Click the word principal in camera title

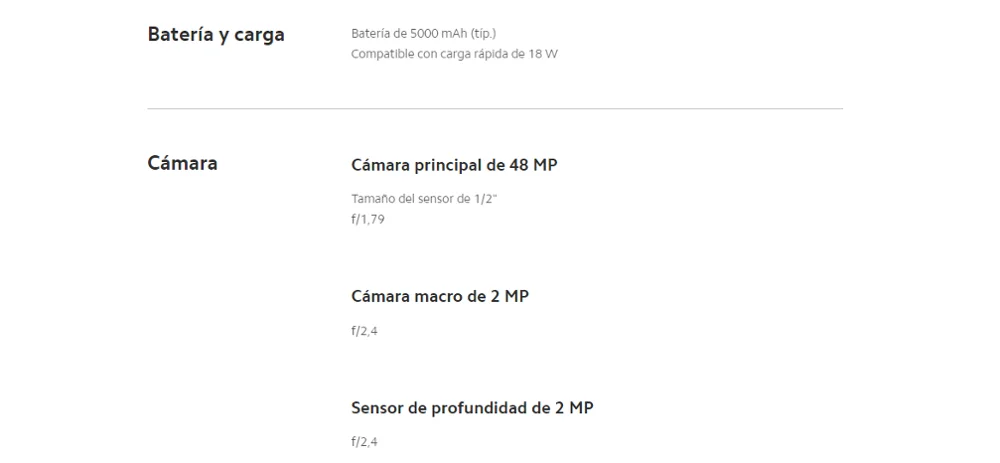(448, 166)
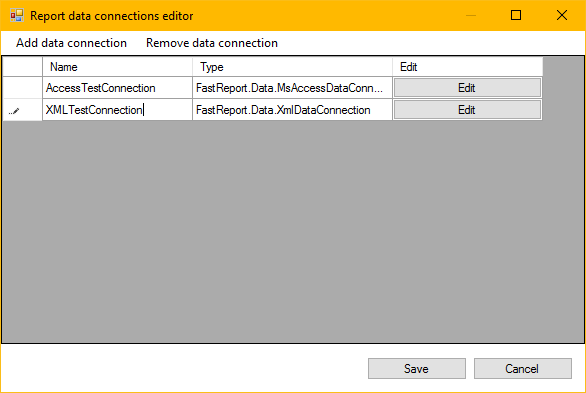Select the AccessTestConnection row header
586x393 pixels.
pyautogui.click(x=22, y=88)
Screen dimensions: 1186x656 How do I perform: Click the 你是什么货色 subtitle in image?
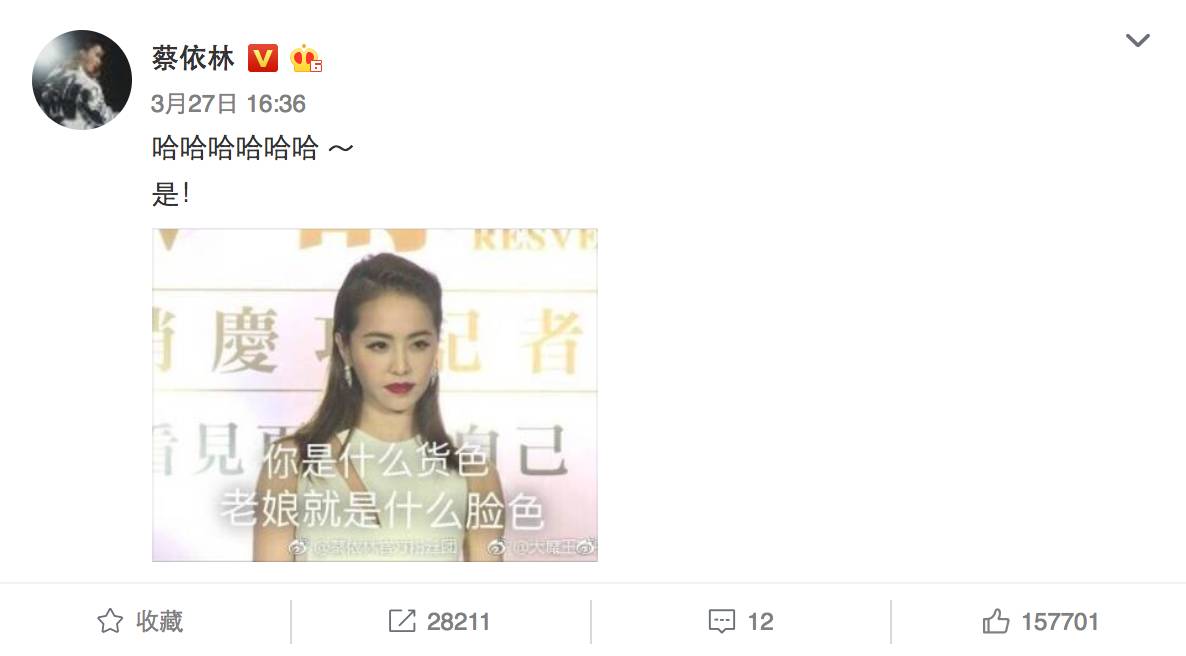click(376, 459)
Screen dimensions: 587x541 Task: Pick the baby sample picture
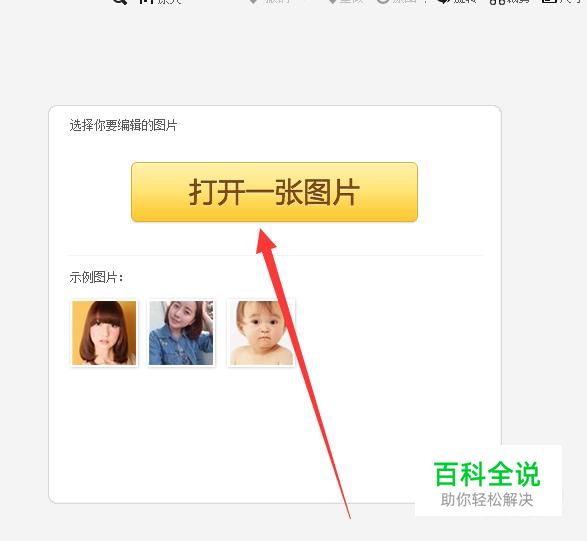[x=261, y=333]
================
Copy the text of all the items above word for word, leaving out the pictures.

Answer to the task
Click the word principal in camera title

(448, 166)
Select the AccessTestConnection row header
586x393 pixels.
pyautogui.click(x=22, y=88)
Screen dimensions: 1186x656 How do I perform: Click the 你是什么货色 subtitle in image?
click(376, 459)
Screen dimensions: 587x541 Task: Pick the baby sample picture
[x=261, y=333]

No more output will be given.